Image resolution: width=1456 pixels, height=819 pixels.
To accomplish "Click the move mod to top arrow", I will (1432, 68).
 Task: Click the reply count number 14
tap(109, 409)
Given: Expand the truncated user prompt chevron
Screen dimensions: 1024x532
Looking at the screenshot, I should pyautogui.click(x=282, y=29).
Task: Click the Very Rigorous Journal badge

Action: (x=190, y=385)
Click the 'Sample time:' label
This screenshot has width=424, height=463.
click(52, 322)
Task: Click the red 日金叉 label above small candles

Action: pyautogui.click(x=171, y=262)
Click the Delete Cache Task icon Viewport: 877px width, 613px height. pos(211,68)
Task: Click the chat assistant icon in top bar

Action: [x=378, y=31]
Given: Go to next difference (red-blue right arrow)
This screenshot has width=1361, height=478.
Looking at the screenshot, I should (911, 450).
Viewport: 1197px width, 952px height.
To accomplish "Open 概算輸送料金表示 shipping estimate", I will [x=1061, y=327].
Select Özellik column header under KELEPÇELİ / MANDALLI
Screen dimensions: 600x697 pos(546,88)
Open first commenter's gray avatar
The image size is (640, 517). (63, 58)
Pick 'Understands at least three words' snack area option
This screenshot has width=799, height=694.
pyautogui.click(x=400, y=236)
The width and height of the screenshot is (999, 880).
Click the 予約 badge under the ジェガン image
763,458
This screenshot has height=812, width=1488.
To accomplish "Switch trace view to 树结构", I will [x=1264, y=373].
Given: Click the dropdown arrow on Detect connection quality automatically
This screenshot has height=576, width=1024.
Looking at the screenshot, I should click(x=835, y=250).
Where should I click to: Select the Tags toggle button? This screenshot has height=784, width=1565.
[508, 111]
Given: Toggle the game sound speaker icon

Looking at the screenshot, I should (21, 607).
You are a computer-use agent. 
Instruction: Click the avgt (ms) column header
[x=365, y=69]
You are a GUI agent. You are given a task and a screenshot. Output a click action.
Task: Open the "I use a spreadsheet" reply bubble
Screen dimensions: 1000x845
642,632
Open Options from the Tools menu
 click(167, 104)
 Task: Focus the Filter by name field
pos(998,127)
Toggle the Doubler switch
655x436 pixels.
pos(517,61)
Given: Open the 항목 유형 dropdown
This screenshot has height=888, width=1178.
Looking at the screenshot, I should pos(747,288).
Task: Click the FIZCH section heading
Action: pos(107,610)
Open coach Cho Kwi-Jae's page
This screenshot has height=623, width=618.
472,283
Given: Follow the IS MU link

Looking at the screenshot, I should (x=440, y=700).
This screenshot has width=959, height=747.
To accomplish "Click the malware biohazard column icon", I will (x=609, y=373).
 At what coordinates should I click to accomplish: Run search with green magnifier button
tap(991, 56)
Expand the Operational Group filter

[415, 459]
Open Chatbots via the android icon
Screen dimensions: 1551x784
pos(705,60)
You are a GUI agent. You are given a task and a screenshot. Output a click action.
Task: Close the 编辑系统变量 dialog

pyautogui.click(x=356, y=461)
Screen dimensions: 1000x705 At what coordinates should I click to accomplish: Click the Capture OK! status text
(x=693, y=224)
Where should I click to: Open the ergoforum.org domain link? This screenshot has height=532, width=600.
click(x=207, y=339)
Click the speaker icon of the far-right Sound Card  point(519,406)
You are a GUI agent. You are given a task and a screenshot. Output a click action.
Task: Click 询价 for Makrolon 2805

------------------------------------

WHAT THE EXERCISE ASKS: Change "Tools menu" to "View menu" in the lines starting with the line with "This screenshot has height=812, width=1488." and going on through the line with "click(167, 104)". Write out only those lines, with nothing else altered.

THE OUTPUT:
This screenshot has height=812, width=1488.
To accomplish "Switch trace view to 树结构", I will [x=1264, y=373].
Given: Click the dropdown arrow on Detect connection quality automatically
This screenshot has height=576, width=1024.
Looking at the screenshot, I should click(x=835, y=250).
Where should I click to: Select the Tags toggle button? This screenshot has height=784, width=1565.
[508, 111]
Given: Toggle the game sound speaker icon

Looking at the screenshot, I should (21, 607).
You are a computer-use agent. 
Instruction: Click the avgt (ms) column header
[x=365, y=69]
You are a GUI agent. You are given a task and a screenshot. Output a click action.
Task: Open the "I use a spreadsheet" reply bubble
Screen dimensions: 1000x845
642,632
Open Options from the View menu
 click(167, 104)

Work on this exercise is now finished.